● **Problems to solve**:
[a] According to the research projects page, which organization sponsors the study on CO2 reactivity as a biomarker?
[b] Does each statement below agree with the research projects page? Answer yes or no for each, and quote the deciding words of the page.
(i) The lab currently has six active studies.
(ii) Every study pays its participants money.
(iii) The CO2 reactivity study is no longer recruiting participants.
Extracted text START
Research Projects

Participating in any of our investigations involves a mutually beneficial relationship with the Anxiety & Health Behaviors Lab. Participants will be adequately compensated for their time and efforts devoted to helping us learn more about the nature and treatment of anxiety disorders and related problems. Depending on the study, participants may receive monetary remuneration, comprehensive diagnostic interviews and assessments at no cost, or treatment at no cost.

For more information about participating in clinical research, we would like to direct you to the following brochures prepared by the National Institutes of Health:

For more questions about participating in any of our investigations, please contact us at


We currently have six active studies. Please review the overview of aims and procedures for each study and determine which study may be the best fit for you.

CO2 Reactivity as a Biomarker of Non-response to Exposure-Based Therapy

Sponsor: National Institute of Mental Health
Objective: Cognitive behavior therapy (CBT) is an effective treatment for anxiety and fear-related disorders. However, some patients fail to achieve complete remission or show a return of anxiety symptoms following treatment. The purpose of the study is to determine the extent to which one’s emotional reaction to a CO2 inhalation task can help predict who might or might not respond to therapy. If CO2 reactivity proves to be successful in predicting who will benefit from CBT versus who will not, clinicians can make better decisions about which patients should be treated with CBT.
Clinical Trials Registry: Click here.
Status: This study is currently recruiting participants.
Extracted text END
Data below START
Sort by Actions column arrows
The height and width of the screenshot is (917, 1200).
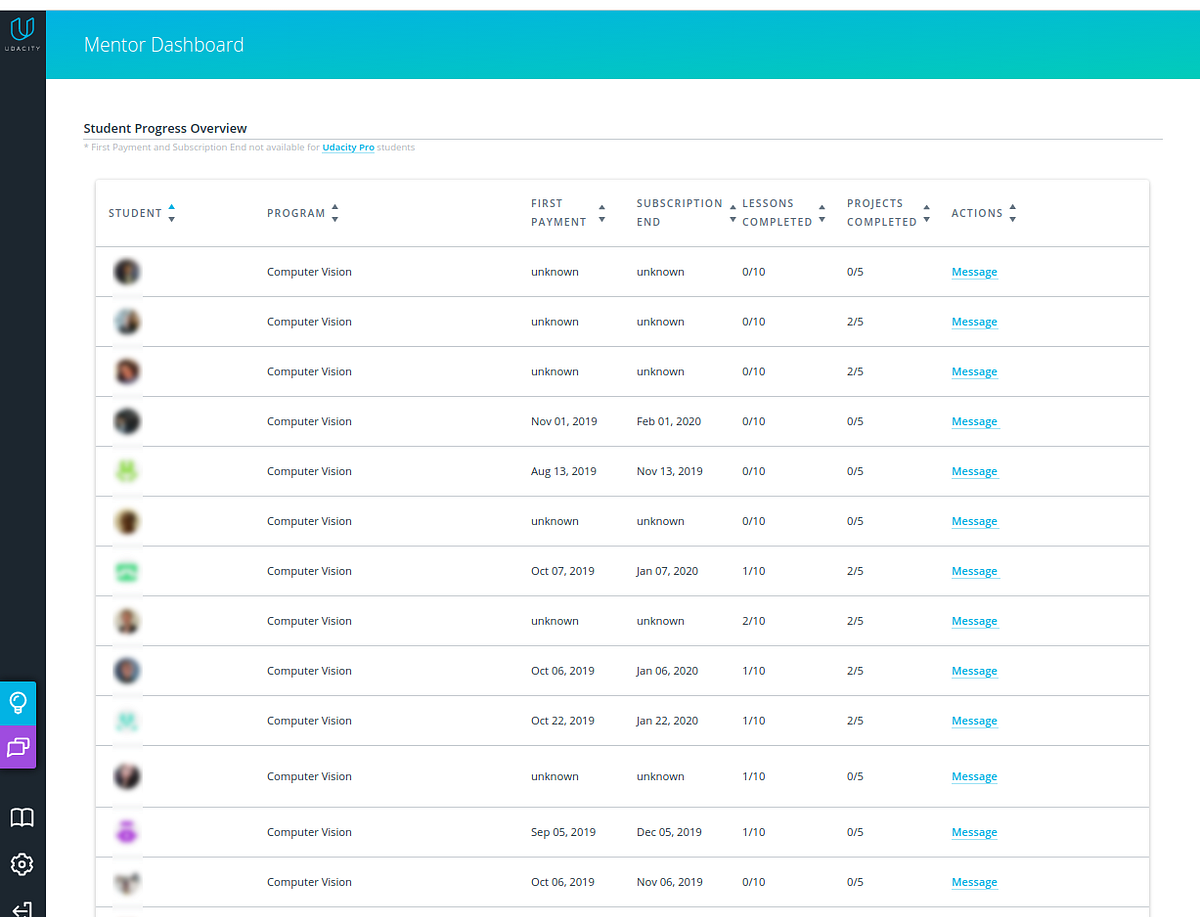[1013, 213]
Data below END
● **Solutions in order**:
[a] The National Institute of Mental Health.

[b]
(i) Yes: "We currently have six active studies."
(ii) No: "Depending on the study, participants may receive monetary remuneration, comprehensive diagnostic interviews and assessments at no cost, or treatment at no cost."
(iii) No: "This study is currently recruiting participants."